* [Input data]:
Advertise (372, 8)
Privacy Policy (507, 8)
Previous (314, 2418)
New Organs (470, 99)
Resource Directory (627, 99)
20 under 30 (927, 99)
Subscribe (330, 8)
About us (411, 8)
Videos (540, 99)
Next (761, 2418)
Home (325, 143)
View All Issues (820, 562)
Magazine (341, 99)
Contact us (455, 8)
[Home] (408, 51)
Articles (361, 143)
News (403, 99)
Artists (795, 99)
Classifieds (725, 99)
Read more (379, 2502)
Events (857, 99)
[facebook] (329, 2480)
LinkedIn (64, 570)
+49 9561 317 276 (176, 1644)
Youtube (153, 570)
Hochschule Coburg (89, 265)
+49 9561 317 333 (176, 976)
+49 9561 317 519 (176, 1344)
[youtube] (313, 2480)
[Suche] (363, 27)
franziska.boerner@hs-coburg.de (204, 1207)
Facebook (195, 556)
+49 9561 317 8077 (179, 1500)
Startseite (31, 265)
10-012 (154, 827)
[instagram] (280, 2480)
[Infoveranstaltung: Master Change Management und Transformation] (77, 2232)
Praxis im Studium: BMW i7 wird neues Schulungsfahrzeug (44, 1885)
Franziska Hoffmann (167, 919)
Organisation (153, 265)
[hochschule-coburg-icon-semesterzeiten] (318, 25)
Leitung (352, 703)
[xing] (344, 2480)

* [Work instructions]: The line with "[hochschule-coburg-icon-semesterzeiten] (318, 25)" marks where to start. Transcribe from there through the final line of the records, exactly and with nothing added.

* [Finished exercise]:
[hochschule-coburg-icon-semesterzeiten] (318, 25)
Leitung (352, 703)
[xing] (344, 2480)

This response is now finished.